_WHAT YOU ARE ASKED TO DO_.
Line by line, repeat the data below exactly, beginning at the first line and ending at the line with "This screenshot has width=488, height=689.". Omit pictures.

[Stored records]
-------------------------
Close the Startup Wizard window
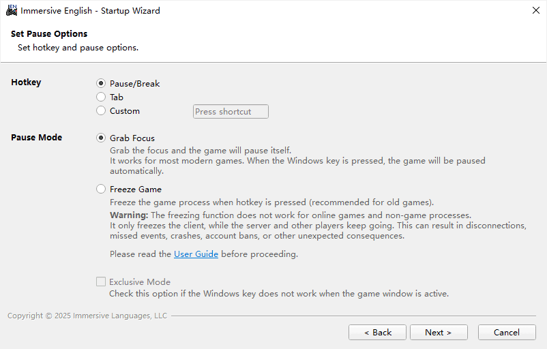Image resolution: width=547 pixels, height=349 pixels. tap(536, 11)
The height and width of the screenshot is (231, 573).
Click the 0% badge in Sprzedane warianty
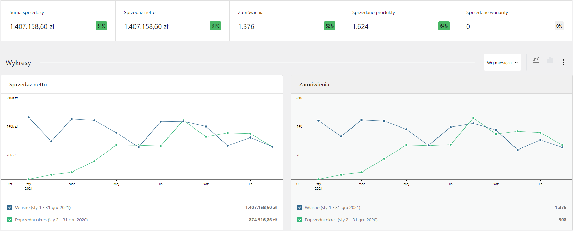[559, 26]
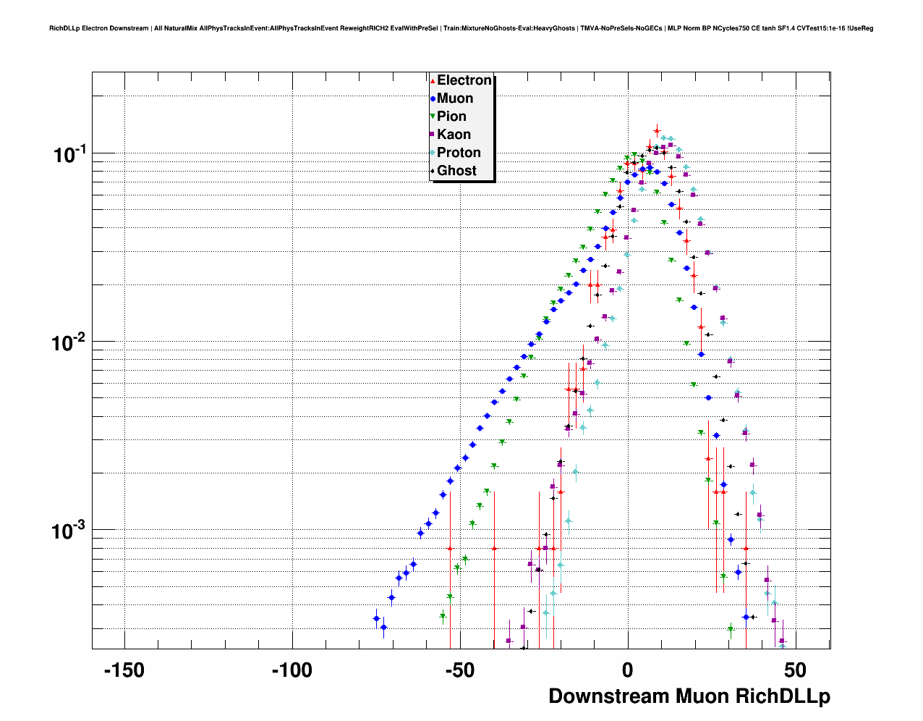923x721 pixels.
Task: Click the 10⁻³ y-axis tick label
Action: tap(69, 531)
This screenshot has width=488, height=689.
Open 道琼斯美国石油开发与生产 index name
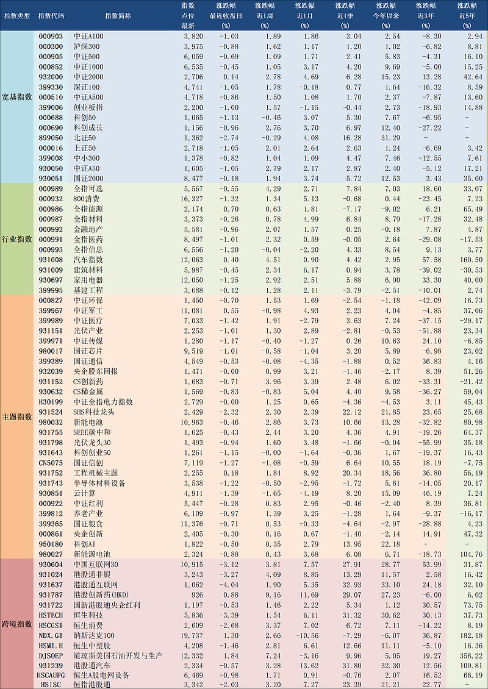118,655
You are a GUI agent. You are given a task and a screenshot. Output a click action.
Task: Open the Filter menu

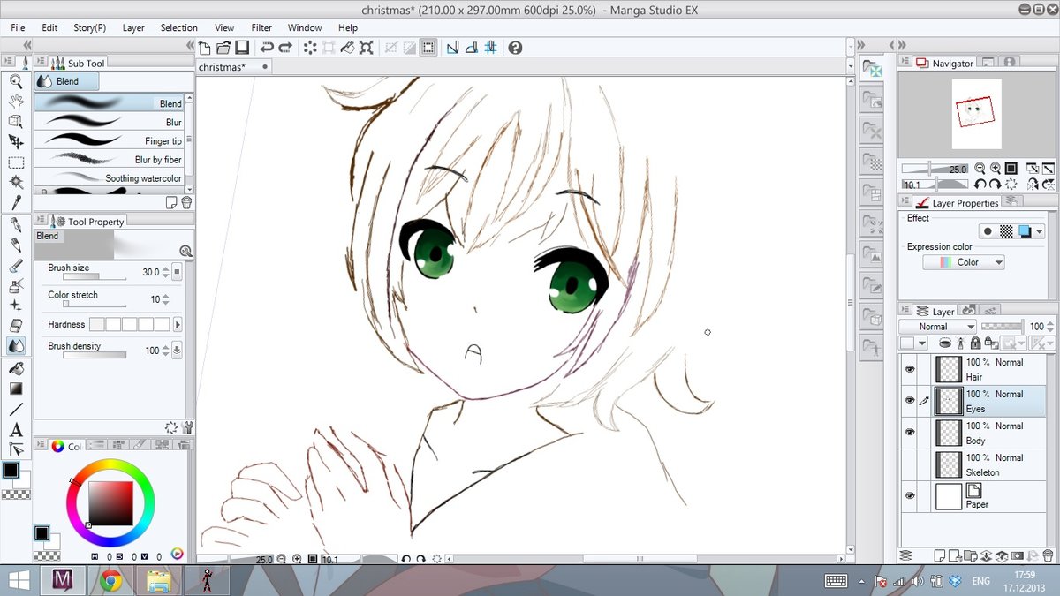pos(261,27)

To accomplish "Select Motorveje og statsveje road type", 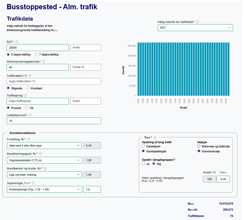I will tap(199, 146).
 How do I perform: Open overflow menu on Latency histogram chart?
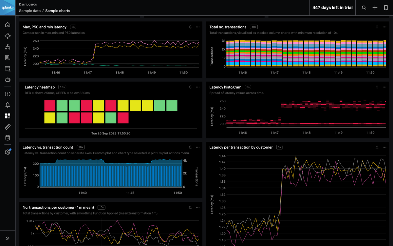(x=384, y=87)
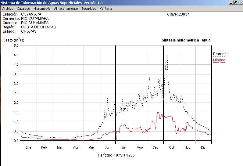This screenshot has width=243, height=166.
Task: Minimize the chart window
Action: coord(231,3)
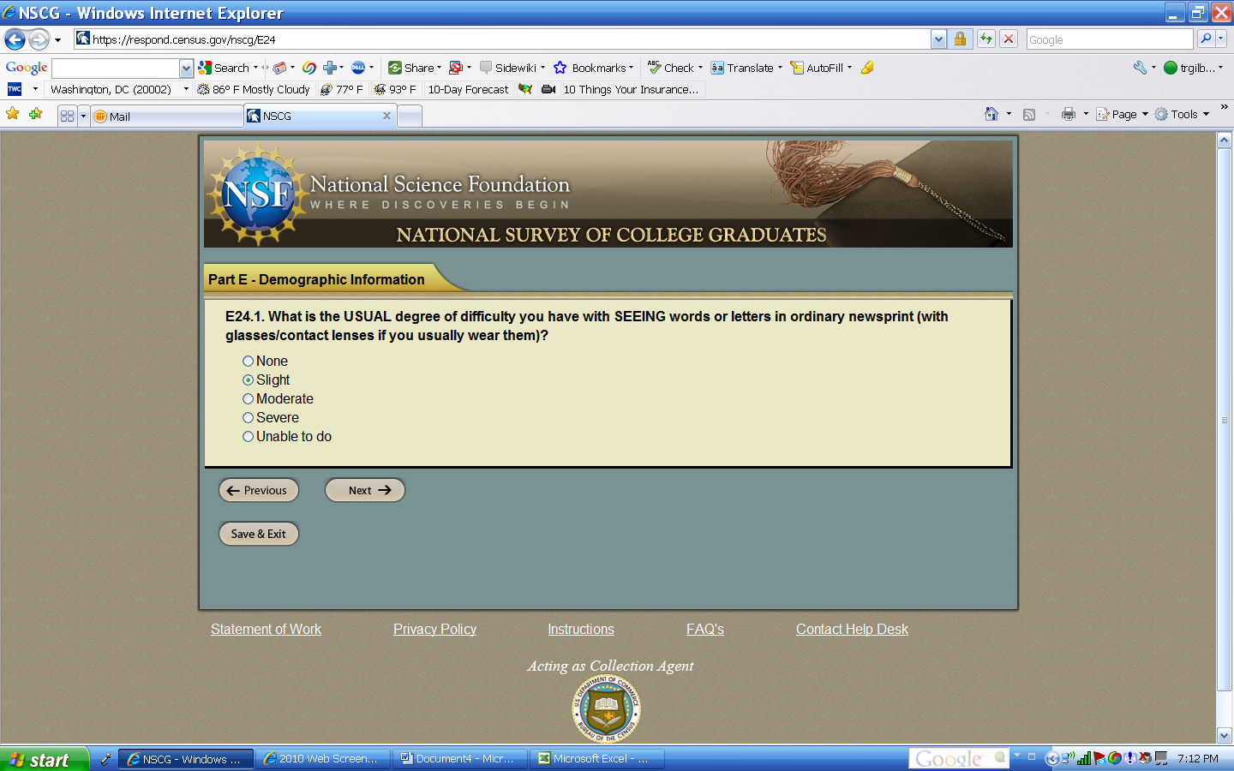Viewport: 1234px width, 771px height.
Task: Open the Tools menu dropdown
Action: pos(1183,114)
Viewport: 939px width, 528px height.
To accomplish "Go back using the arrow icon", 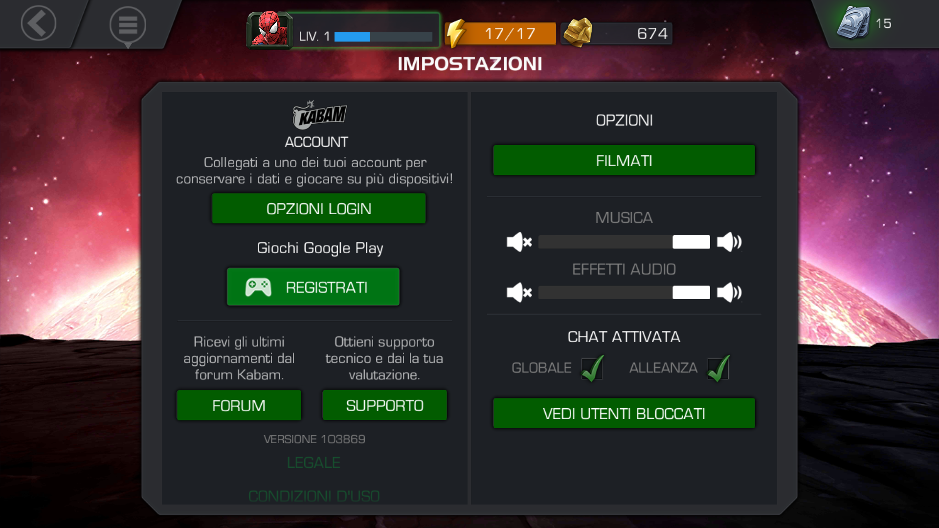I will [x=38, y=23].
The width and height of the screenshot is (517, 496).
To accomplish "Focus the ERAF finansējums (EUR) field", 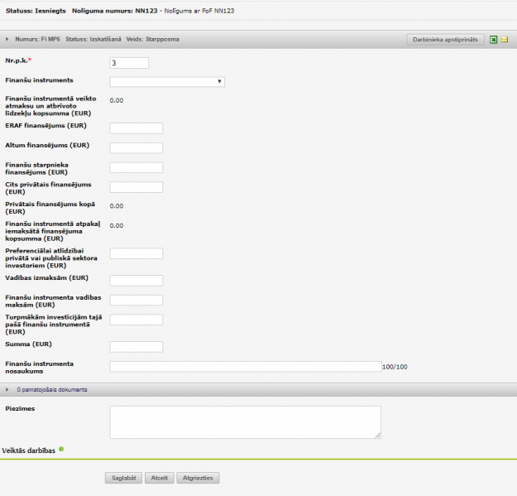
-------------------------
_TASK OUTPUT_.
Close the Startup Wizard window
Image resolution: width=547 pixels, height=349 pixels. tap(536, 11)
The height and width of the screenshot is (231, 573).
Click the 0% badge in Sprzedane warianty
[559, 26]
923x721 pixels.
Task: Click the 10⁻³ y-axis tick label
Action: tap(69, 531)
This screenshot has width=488, height=689.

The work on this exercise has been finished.